=== Task description ===
Give back exactly the first lines of the entries below, through the line with "Task: Open the Drawing menu".

■ ■ ■ ■ ■ ■ ■

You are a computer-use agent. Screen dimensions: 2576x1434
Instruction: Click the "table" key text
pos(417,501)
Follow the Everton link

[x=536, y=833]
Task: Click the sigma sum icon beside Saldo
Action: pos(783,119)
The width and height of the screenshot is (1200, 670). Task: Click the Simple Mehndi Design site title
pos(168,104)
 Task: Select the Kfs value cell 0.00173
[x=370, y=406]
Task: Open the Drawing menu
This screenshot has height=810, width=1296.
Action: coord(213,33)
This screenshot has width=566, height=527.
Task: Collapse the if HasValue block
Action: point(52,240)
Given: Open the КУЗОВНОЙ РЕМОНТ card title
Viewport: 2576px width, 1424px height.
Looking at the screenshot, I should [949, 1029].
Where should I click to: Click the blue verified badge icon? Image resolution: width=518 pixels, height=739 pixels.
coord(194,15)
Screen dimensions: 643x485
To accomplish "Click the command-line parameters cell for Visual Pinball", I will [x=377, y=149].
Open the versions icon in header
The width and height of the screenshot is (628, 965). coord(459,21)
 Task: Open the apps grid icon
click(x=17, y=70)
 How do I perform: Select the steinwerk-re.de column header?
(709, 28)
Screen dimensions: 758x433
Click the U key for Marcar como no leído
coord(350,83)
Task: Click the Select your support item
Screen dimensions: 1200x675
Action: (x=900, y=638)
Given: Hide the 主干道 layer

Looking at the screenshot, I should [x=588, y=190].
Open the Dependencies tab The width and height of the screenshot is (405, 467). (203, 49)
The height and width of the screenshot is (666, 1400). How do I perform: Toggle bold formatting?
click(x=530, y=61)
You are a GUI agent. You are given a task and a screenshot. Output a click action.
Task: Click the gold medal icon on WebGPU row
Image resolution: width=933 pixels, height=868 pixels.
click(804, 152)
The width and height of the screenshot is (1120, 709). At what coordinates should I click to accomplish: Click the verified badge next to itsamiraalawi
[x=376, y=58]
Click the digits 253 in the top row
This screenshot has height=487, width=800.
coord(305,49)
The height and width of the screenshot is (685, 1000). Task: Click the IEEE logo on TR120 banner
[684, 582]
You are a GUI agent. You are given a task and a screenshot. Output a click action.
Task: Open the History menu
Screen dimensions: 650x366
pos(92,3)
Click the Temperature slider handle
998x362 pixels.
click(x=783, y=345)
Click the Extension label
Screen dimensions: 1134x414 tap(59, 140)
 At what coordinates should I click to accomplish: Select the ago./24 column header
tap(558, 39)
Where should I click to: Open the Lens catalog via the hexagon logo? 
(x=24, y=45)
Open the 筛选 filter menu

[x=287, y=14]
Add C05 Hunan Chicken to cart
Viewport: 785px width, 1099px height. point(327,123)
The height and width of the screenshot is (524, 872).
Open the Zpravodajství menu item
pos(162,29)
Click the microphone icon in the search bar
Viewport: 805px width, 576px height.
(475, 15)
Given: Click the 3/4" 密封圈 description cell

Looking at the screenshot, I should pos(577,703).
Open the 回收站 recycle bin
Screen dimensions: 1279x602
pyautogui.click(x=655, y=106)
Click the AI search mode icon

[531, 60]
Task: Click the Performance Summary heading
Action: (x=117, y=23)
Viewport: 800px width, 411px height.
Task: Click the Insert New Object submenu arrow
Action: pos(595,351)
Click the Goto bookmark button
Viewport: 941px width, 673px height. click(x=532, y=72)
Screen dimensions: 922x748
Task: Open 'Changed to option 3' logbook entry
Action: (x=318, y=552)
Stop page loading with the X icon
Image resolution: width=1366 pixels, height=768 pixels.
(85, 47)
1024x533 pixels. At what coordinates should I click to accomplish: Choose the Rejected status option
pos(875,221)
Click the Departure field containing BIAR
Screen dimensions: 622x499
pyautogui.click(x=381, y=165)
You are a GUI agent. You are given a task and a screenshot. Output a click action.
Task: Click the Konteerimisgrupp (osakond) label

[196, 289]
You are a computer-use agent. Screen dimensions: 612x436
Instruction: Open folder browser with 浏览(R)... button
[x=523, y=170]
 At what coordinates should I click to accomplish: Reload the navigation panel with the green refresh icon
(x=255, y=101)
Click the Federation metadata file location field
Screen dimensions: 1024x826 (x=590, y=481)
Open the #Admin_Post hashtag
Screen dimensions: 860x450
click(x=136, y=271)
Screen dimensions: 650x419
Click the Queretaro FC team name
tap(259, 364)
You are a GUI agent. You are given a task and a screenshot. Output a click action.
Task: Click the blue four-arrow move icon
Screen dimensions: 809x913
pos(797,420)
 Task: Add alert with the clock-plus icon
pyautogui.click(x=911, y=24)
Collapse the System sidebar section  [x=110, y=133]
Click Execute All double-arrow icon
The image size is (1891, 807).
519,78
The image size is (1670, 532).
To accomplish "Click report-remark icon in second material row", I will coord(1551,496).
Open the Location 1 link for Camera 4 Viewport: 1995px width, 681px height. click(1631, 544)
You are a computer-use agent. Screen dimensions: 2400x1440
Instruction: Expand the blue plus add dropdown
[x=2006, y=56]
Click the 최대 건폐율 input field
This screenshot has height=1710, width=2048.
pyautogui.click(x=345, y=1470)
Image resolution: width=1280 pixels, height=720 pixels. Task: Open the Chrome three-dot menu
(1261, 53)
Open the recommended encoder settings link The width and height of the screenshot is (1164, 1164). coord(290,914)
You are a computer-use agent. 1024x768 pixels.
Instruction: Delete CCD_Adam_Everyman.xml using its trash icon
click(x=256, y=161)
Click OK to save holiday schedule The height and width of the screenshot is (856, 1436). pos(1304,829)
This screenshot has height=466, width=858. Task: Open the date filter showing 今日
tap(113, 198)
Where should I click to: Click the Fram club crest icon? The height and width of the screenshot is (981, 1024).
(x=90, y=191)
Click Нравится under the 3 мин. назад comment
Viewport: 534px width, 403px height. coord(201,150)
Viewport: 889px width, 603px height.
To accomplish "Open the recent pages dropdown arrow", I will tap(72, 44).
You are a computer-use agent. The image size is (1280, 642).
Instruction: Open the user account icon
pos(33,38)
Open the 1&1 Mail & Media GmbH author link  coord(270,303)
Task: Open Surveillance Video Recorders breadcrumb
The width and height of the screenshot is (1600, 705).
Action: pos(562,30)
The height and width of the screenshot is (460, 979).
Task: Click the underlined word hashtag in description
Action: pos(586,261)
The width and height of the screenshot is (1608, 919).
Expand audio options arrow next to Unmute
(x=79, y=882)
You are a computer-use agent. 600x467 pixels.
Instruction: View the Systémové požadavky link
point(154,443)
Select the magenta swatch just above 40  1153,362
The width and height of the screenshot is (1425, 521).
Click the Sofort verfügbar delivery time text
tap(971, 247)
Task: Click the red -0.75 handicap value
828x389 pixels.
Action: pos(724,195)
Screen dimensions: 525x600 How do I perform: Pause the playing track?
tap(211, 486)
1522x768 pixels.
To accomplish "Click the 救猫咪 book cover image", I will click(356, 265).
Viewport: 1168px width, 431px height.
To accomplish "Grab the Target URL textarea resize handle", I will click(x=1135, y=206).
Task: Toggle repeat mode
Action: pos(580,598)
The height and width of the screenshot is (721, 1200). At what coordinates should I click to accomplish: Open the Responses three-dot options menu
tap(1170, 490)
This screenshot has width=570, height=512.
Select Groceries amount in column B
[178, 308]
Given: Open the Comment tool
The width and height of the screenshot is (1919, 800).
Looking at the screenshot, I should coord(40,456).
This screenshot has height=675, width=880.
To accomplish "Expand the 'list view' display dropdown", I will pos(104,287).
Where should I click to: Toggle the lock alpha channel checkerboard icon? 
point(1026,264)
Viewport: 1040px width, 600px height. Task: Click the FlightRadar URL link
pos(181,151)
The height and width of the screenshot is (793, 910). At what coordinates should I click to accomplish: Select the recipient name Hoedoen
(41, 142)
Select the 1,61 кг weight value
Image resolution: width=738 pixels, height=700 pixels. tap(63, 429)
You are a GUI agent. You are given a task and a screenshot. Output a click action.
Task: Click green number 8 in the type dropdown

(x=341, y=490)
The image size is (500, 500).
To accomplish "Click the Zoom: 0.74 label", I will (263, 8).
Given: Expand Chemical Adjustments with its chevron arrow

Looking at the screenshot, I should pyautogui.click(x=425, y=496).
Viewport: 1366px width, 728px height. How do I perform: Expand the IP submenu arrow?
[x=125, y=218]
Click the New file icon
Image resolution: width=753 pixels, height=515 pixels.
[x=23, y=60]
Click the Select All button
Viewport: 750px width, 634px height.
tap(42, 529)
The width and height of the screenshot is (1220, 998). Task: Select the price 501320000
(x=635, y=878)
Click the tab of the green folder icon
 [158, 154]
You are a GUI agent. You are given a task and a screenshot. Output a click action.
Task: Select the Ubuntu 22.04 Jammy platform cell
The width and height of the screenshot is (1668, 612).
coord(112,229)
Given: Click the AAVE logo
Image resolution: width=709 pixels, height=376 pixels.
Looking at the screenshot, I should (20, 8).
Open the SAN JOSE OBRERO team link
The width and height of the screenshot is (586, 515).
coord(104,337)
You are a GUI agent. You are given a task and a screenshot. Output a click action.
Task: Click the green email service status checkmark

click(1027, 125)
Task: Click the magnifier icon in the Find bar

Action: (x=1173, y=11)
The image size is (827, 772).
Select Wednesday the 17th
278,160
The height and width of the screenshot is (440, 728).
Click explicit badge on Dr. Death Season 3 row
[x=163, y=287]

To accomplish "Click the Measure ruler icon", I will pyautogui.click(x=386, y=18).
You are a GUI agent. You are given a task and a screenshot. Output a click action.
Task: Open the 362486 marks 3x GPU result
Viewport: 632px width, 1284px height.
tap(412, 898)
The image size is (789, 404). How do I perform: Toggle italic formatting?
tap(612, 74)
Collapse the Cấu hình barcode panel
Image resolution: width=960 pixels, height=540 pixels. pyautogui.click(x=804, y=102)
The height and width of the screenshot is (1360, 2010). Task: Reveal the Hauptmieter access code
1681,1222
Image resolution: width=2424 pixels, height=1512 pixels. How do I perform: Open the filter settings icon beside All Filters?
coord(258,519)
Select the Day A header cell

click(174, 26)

■ ■ ■ ■ ■ ■ ■

=== Task output ===
You are a computer-use agent. Screen dimensions: 2576x1434
Instruction: Click the "table" key text
pos(417,501)
Follow the Everton link

[x=536, y=833]
Task: Click the sigma sum icon beside Saldo
Action: pos(783,119)
The width and height of the screenshot is (1200, 670). Task: Click the Simple Mehndi Design site title
pos(168,104)
 Task: Select the Kfs value cell 0.00173
[x=370, y=406]
Task: Open the Drawing menu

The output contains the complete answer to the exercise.